Provided data section start

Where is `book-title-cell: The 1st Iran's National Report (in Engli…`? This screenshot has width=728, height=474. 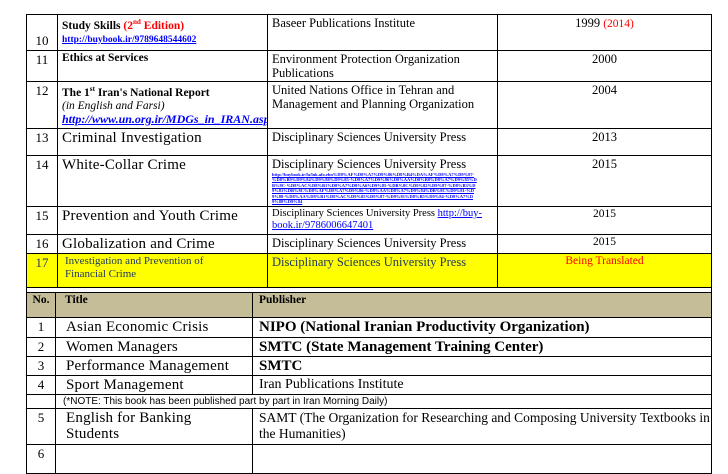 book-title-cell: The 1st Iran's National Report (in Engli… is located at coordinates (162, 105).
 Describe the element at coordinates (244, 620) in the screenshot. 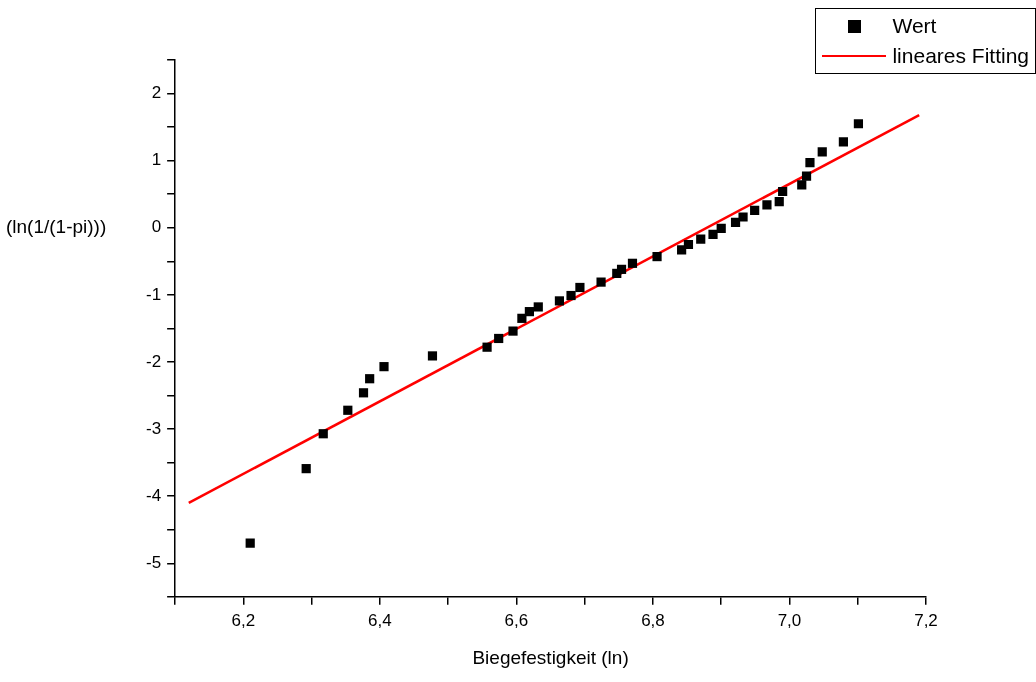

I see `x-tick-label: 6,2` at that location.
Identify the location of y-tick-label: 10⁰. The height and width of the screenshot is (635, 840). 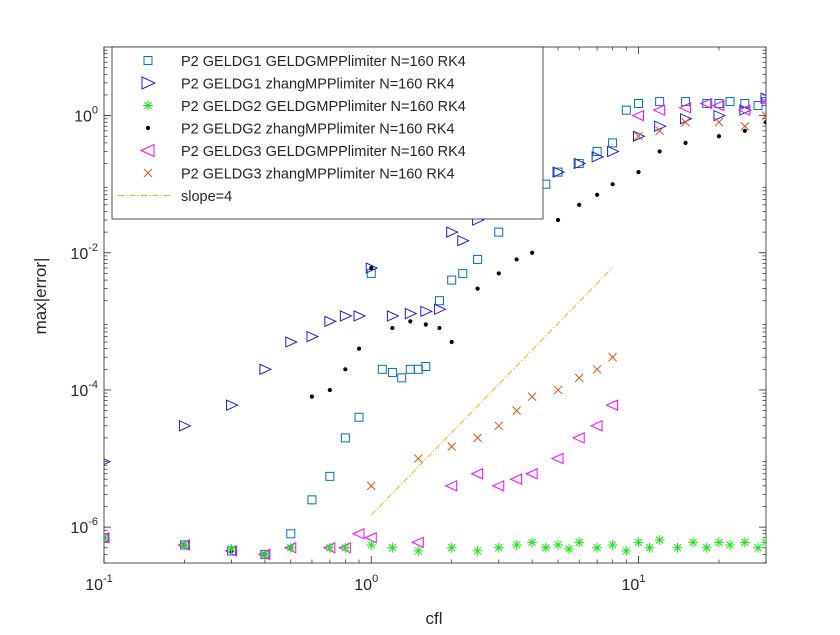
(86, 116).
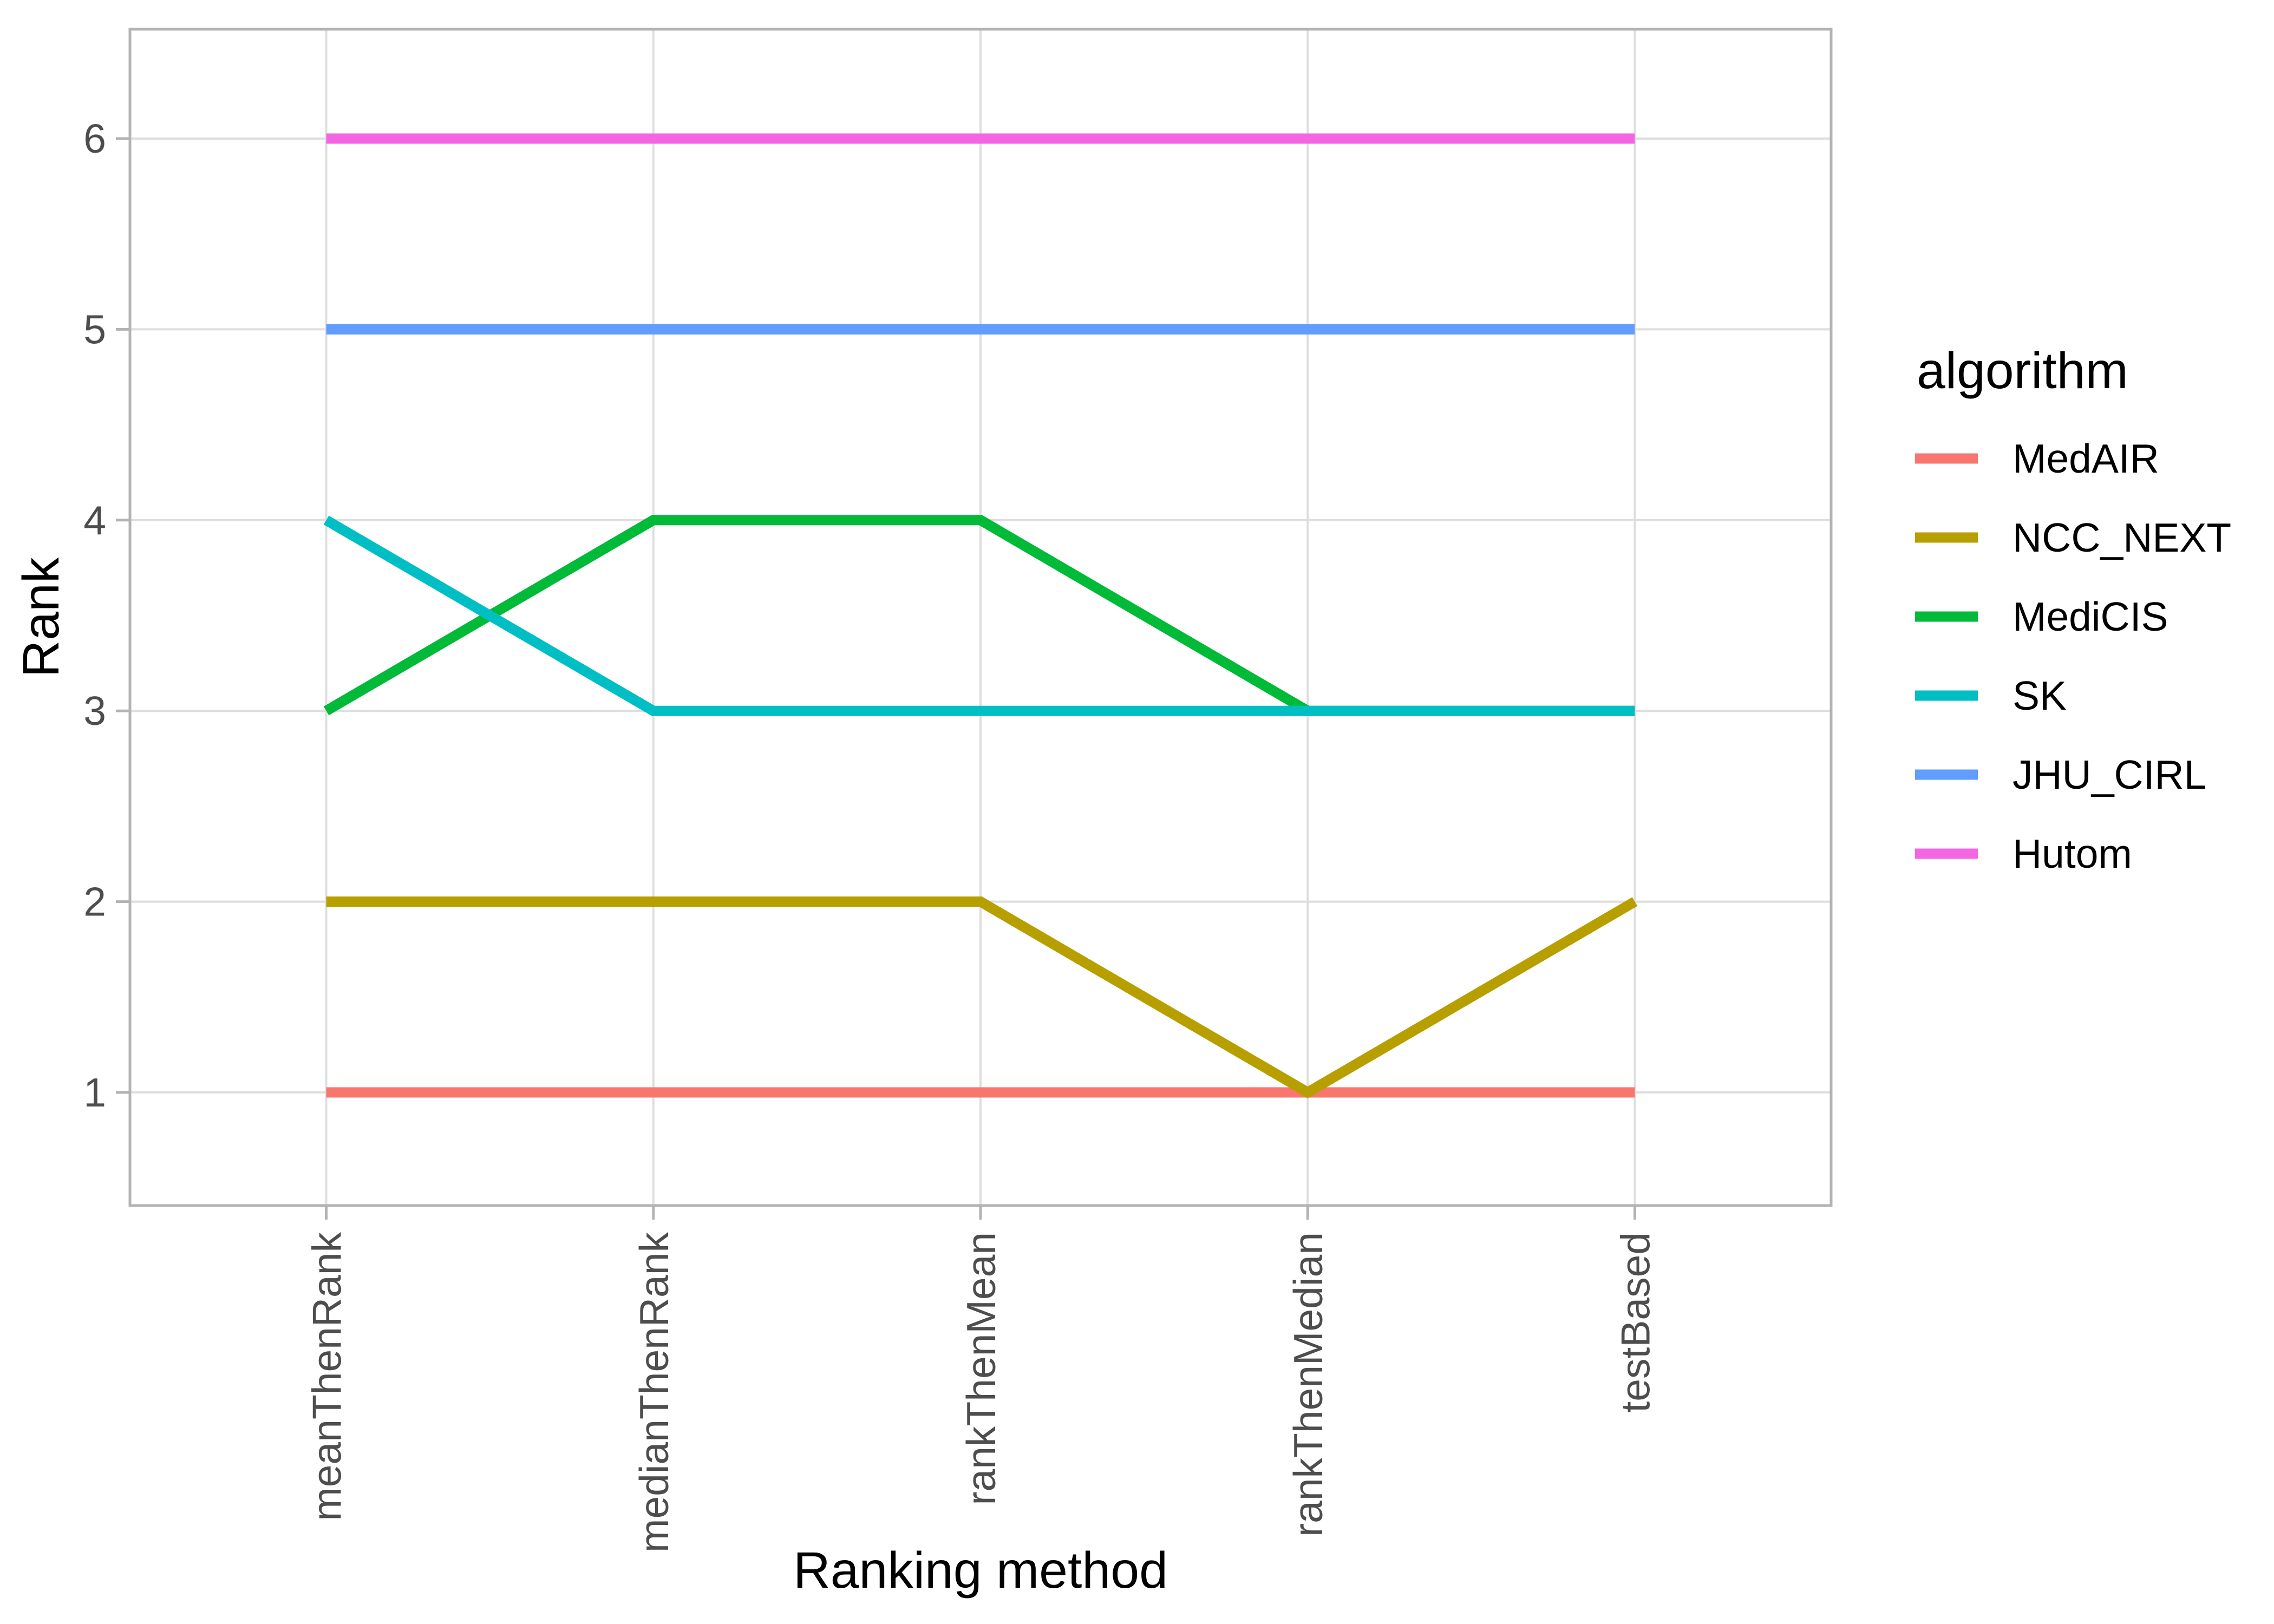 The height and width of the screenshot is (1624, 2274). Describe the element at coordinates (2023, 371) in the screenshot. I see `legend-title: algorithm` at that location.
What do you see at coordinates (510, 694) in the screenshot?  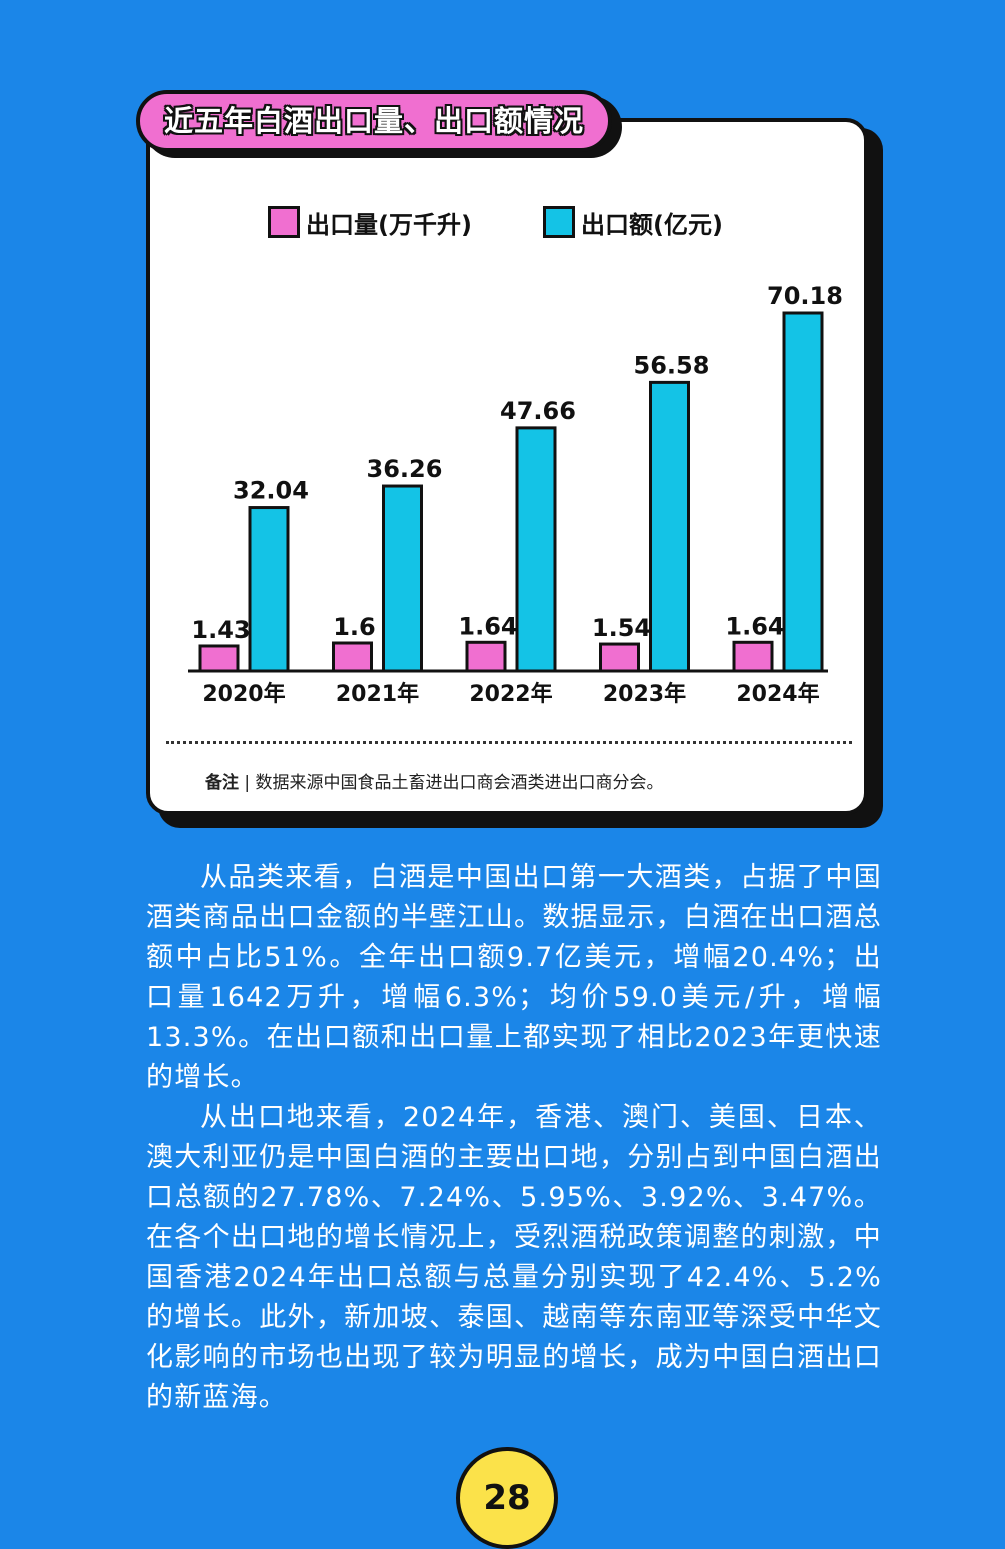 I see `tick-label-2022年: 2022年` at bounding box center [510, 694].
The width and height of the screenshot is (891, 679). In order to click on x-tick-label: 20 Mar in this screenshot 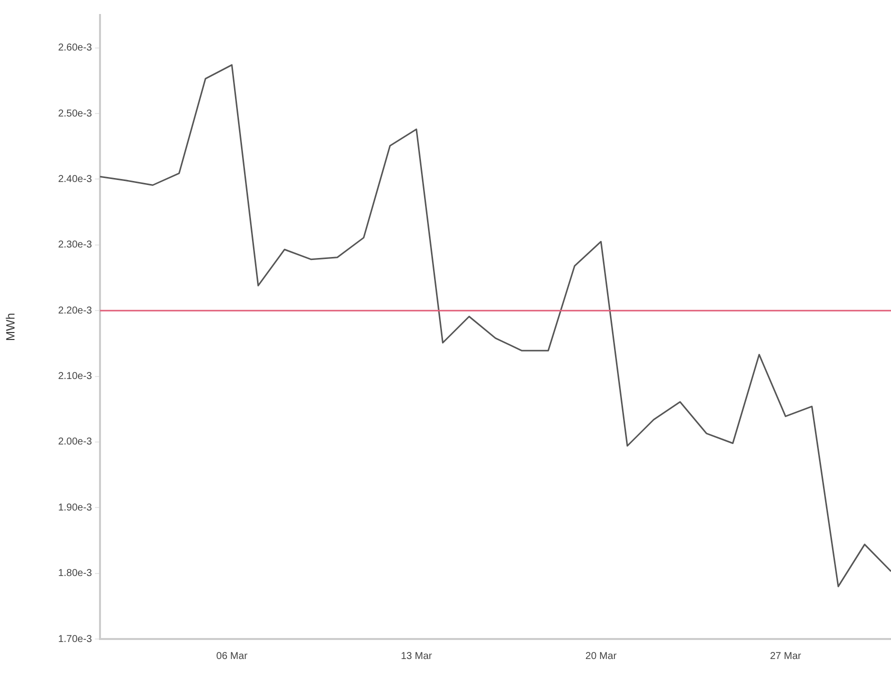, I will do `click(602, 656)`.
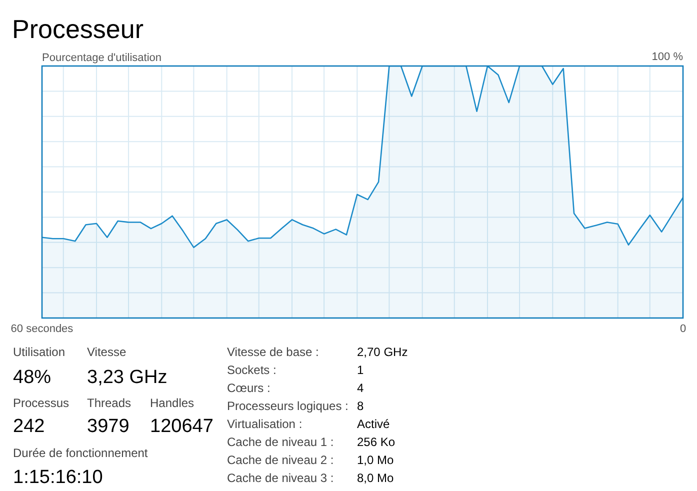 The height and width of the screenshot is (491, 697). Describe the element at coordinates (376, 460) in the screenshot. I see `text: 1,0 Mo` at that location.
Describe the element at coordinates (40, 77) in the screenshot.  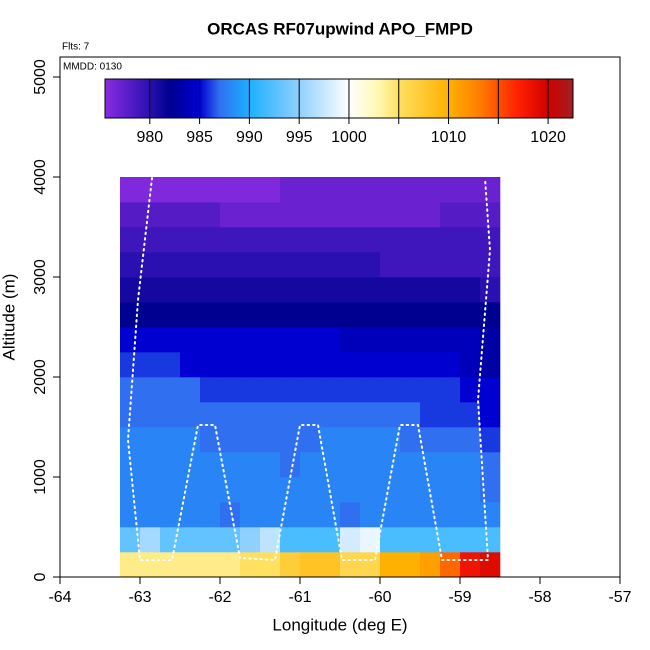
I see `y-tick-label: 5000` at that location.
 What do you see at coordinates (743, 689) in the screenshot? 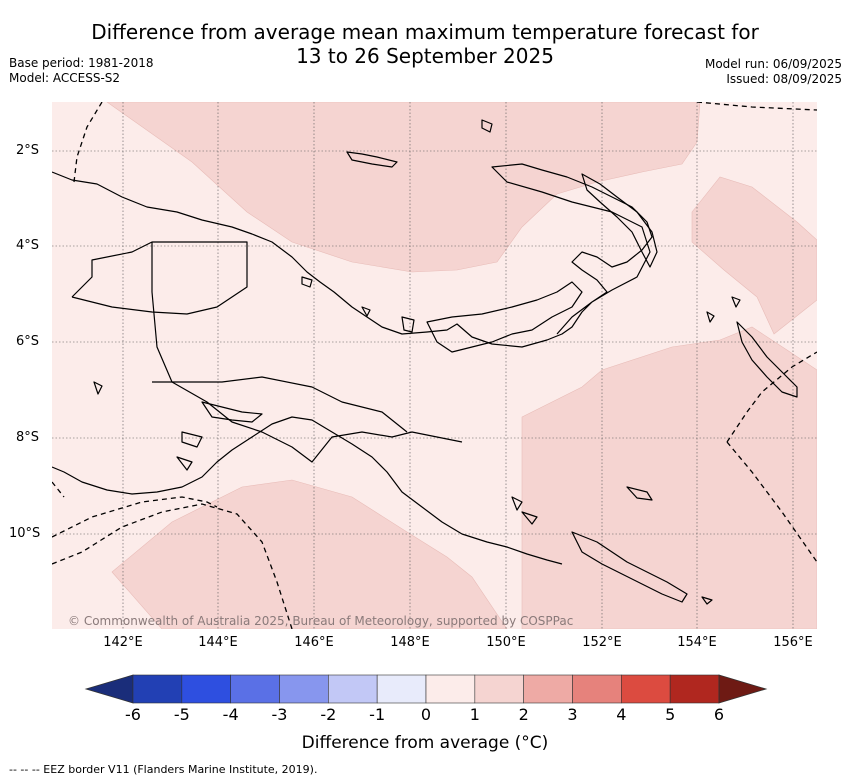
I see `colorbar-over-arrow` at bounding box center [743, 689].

Provided data section end

**Exercise:**
Lay out as a numbered list the lines from the one containing "What do you see at coordinates (743, 689)" through the end of the listing, both included, with blank lines dropped. Leave the pictures out of your answer.

**Output for this task:**
1.  What do you see at coordinates (743, 689) in the screenshot? 
2. I see `colorbar-over-arrow` at bounding box center [743, 689].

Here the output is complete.